I finished my 12-week teaching assignment on May 8. Overall, it was a very positive experience, though I did get discouraged and overwhelmed in the middle of it. Ultimately I learned to relax and accept my students--and myself--for who they were rather than expecting them to adhere to unrealistic standards. I tried to model grace and then to ask for grace when I made my own mistakes. I formed strong bonds with many of my students, and they are my biggest cheerleaders when it comes to the prospect of working at their school in the fall. I did interview for the single open position, but then they got a new principal and then a new assistant principal, so everything is still up in the air.
I spent the last three weeks of school doing one-day sub jobs at various middle schools and high schools across two districts. I had a few adventures that I never had time to tell you about, and mostly enjoyed myself. I was surprised to find that I quite enjoy middle schoolers, and I think I would be just as happy teaching them as I would be teaching high schoolers. I also found that there are many, many schools where I'd feel honored to work and where I would be welcomed warmly by the students and staff.
I had planned to spend the summer doing contract work for my previous company, but was not really looking forward to doing instructional design again as opposed to actual instruction. I figured that was a good sign. What I was looking forward to was the money. At least I wouldn't have to worry about how to get through the summer, and maybe instructional design could supplement my earnings next school year in case I didn't get a contract and had to keep subbing.
So I was understandably disappointed and bewildered when I learned that the budget for my contract work had not been approved. Just as the school year ended, I suddenly found myself unemployed for the first time... ever? Considering my history of anxiety over far less troubling situations, I think I've done remarkably well. I just keep telling myself that God's plan for me is good, and that this is a great opportunity to practice trusting Him no matter what.
· · · · ·
Carry on the account of finishing a teaching assignment and losing summer contract work, starting after its final sentence. The records that follow are not required for this work.
· · · · ·
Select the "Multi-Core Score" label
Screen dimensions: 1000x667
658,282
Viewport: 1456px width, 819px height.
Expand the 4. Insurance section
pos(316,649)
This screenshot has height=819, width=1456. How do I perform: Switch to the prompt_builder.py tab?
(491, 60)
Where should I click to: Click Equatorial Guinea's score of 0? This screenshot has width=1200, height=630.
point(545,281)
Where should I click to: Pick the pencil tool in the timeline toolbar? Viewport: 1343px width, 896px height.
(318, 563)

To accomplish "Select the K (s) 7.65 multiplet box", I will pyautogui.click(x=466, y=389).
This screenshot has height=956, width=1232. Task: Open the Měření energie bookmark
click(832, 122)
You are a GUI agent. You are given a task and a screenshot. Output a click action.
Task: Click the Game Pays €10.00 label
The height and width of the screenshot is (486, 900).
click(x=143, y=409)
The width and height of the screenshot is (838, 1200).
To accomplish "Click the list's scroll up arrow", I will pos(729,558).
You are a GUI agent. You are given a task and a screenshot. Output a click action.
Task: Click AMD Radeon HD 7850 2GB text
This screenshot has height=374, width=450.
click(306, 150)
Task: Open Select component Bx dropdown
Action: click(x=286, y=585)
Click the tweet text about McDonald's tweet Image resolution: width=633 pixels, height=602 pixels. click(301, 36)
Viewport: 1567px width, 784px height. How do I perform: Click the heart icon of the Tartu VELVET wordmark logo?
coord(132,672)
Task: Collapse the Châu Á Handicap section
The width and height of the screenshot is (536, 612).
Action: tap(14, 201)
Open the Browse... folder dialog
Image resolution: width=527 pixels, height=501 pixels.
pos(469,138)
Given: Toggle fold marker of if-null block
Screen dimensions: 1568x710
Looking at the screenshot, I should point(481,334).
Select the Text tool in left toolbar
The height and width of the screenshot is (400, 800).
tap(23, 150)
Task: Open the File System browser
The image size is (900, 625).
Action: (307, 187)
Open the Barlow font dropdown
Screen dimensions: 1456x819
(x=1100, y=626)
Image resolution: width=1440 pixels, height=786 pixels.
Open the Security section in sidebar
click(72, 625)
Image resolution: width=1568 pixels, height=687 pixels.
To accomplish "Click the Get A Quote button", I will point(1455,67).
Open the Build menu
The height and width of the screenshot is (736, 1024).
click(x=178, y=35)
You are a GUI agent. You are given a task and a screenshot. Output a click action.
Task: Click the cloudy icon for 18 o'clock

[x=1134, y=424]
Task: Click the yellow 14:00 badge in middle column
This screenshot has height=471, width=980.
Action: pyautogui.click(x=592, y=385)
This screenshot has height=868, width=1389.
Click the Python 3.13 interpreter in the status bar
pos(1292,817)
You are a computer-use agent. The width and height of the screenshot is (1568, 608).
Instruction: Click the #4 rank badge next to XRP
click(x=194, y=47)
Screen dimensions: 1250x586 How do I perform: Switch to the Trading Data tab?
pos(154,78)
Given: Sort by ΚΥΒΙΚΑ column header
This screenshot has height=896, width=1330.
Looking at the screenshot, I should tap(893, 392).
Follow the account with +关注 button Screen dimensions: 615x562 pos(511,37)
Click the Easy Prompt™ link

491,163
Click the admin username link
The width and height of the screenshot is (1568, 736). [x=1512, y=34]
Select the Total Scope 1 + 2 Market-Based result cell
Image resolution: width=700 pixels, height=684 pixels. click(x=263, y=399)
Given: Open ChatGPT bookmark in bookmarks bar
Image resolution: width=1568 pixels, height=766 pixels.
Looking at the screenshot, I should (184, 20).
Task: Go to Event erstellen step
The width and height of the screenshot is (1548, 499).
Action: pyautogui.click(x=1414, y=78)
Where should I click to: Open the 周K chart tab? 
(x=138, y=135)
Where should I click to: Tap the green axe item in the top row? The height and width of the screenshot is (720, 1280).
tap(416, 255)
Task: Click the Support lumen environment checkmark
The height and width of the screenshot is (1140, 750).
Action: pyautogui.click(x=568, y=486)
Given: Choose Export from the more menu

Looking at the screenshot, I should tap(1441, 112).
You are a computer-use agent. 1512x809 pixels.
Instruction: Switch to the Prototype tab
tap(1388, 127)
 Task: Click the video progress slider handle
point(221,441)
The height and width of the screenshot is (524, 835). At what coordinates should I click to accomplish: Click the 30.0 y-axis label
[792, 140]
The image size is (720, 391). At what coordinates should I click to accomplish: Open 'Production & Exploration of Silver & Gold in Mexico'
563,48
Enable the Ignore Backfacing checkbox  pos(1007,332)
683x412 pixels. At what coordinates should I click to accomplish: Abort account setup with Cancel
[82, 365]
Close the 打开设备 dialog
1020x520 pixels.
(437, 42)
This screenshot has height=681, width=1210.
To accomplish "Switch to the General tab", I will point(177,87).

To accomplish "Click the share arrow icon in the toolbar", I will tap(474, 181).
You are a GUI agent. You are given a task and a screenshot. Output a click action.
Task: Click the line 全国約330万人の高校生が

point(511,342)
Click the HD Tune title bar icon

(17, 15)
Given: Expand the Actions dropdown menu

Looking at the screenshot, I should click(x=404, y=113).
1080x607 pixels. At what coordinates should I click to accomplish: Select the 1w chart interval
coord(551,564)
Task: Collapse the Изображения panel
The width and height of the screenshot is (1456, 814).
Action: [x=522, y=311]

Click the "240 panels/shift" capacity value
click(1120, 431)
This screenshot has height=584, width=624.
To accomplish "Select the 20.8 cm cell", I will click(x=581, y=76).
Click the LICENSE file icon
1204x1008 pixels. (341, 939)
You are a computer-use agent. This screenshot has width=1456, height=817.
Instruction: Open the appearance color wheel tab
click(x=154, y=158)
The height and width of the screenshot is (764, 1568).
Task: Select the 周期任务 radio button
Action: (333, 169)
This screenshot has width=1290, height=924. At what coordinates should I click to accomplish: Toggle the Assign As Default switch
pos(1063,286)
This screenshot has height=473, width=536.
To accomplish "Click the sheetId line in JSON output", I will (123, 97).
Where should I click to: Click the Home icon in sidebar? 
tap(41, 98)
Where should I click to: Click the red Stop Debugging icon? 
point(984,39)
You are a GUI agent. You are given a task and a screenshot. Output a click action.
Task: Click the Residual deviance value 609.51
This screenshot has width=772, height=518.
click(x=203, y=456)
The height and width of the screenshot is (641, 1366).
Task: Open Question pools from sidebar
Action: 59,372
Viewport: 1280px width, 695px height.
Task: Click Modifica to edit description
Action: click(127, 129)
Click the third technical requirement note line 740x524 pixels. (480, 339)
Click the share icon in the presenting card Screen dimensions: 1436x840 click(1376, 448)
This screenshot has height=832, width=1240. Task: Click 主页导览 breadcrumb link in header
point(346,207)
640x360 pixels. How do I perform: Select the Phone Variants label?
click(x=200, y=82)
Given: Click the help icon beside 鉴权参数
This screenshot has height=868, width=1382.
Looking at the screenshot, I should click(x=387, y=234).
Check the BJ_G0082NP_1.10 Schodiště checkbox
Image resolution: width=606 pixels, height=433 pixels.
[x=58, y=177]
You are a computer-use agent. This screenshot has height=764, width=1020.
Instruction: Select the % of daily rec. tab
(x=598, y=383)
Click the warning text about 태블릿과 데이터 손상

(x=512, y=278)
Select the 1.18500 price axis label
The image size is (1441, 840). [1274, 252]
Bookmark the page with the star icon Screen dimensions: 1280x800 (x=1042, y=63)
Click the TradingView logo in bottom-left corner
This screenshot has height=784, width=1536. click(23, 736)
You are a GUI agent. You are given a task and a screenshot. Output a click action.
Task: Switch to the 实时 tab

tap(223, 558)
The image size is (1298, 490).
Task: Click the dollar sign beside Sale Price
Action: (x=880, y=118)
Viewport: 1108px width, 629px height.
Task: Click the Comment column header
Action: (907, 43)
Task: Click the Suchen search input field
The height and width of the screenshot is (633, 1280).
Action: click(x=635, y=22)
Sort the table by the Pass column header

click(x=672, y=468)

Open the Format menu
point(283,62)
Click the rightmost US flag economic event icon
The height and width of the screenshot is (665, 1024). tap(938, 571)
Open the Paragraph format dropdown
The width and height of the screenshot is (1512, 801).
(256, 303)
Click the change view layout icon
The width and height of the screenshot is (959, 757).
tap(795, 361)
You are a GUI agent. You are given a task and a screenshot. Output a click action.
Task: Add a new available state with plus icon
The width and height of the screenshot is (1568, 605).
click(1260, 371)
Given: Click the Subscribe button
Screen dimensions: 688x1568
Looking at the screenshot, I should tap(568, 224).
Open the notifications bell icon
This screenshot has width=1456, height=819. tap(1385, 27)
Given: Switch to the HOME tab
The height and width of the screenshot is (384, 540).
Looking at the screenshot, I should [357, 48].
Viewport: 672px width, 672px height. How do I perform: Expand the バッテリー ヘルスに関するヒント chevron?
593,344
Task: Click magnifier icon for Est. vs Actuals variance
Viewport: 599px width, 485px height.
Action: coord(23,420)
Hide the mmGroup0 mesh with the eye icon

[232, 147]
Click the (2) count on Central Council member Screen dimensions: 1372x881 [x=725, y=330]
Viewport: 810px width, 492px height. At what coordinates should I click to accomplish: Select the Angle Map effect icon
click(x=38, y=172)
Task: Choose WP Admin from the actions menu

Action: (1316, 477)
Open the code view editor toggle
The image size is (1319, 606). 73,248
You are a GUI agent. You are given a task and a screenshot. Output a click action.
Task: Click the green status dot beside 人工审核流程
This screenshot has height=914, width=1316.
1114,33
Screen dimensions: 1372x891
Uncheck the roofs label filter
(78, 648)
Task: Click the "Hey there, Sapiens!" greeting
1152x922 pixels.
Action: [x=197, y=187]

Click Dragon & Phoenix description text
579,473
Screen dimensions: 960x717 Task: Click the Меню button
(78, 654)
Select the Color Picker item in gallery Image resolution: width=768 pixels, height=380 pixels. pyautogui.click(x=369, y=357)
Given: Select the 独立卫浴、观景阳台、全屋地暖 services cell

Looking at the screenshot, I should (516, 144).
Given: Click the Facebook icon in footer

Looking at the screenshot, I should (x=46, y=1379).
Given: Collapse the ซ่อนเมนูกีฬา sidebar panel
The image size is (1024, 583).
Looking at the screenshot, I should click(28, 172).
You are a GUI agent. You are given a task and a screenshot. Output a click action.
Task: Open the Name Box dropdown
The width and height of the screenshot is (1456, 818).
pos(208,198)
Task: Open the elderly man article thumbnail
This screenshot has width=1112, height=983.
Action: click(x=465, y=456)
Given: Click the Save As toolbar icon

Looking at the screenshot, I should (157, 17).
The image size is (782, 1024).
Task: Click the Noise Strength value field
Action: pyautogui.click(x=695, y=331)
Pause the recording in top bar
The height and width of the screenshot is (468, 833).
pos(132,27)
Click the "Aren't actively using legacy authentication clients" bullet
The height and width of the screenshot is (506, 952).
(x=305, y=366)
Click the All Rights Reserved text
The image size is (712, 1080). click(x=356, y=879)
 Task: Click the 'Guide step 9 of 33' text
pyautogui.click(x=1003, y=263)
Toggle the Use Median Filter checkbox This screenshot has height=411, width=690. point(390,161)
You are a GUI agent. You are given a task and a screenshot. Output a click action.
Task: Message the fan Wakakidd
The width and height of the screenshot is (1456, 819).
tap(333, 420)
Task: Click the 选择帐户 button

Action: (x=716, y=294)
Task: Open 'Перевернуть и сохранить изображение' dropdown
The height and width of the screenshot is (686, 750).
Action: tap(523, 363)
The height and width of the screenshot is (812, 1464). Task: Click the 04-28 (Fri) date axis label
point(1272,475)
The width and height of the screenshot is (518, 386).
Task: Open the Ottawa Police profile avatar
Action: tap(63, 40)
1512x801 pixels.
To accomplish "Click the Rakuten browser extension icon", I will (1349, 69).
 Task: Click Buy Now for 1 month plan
· · · · ·
• Answer for the task:
Even when I got a bill for a doctor visit from six months ago, which my former insurance company denied because my annual exam was scheduled one day too early.
Even when my dryer broke and I decided we'd have to get by with a wooden drying rack.
Thanks to God and Dave Ramsey, I have a fairly healthy nest egg that had been growing over the last decade, but I don't like to see it shrinking. I've had to remind myself of what I said to Allyson when she worried about me quitting my job to become a substitute teacher: "God will always take care of us. It's a good thing for us to be put in a position to trust Him more."
I do have a number of marketable skills, but I hesitate to start any "good job" that I'll likely be quitting in two months, and I hate to take a minimum wage job that will likely require me to work nights and weekends; I'm especially committed to resting on the Sabbath.
So, even though I feel guilty aligning myself with a company that exploits drivers who are desperate for cash, I decided to try driving for Uber. I figured I could be a blessing to a bunch of strangers, and perhaps God would bless me financially while I was at it.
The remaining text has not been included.